A grounding force, Stevens is not; whether in Disney musicals (Beauty and the Beast) or gnarly folk horror (Apostle), his charged screen presence can be utilized in such a way that heightens the fantasy of the film around him. In comedies, such as the recent farcical remake of Blithe Spirit, he enthusiastically throws himself into the task of making us laugh, betraying not a shred of self-conscious restraint. Not all absurdly charismatic actors can also play charismatically absurd, but Stevens is always in on the joke, and he plays tightly wound characters by bulging those eyes and frantically gesticulating, as if the characters are dimly aware they’re suffocating beneath the massive weights of their egos.

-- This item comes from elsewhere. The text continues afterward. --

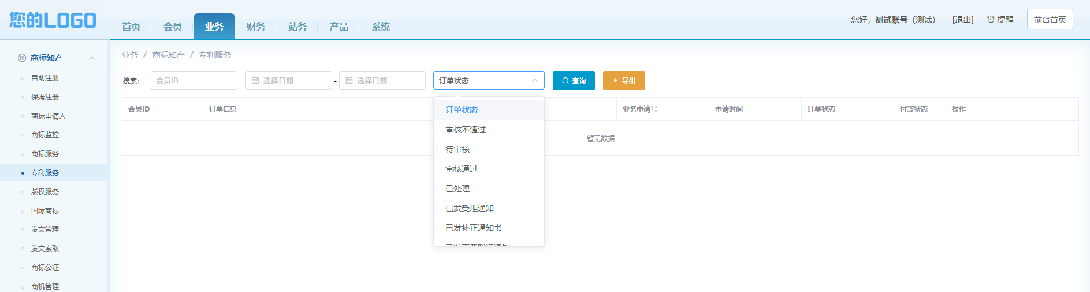Click 商标知产 breadcrumb link
Screen dimensions: 1090x292
(x=169, y=55)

But in creepy genre fare, he’s just as chillingly effective as a wolf in sheep’s clothing, concealing more sinister machinations beneath a poised and polished exterior. Few actors working right now can match his ability to convey psychological fracture. Apostle, from The Raid director Gareth Evans, finds Stevens playing an anguished former missionary who must confront a violent cult in order to save his sister; the skin-crawling horror and brutal tension of the film, especially in its slow-burn first third, flows from the actor’s twitchy, bug-eyed performance.

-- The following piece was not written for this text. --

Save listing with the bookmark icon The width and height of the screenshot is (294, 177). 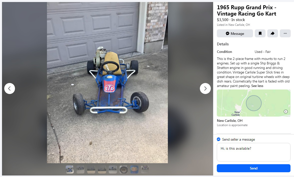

But the most complete showcase for this side of Stevens is Legion, where his portrayal of the powerful, tortured mutant David Haller splintered into a funhouse-style hall-of-mirrors exhibit across three seasons. The show’s season two finale, which stacked our sympathies against David, was a particular monument to his talent: After opening the episode by singing The Who’s “Behind Blue Eyes” (of course) and facing the show’s main antagonist, David also confronted alternate versions of himself, playing emotional turmoil, manipulative cruelty and profound inner conflict essentially back-to-back-to-back. Within David’s smarting vulnerability, escalating mania and eventual turn toward villainy, Stevens never lost sight of the psychological wounds and intense delusions driving the character—or stopped coming up with sensitive, soulful ways to show us his multitudes.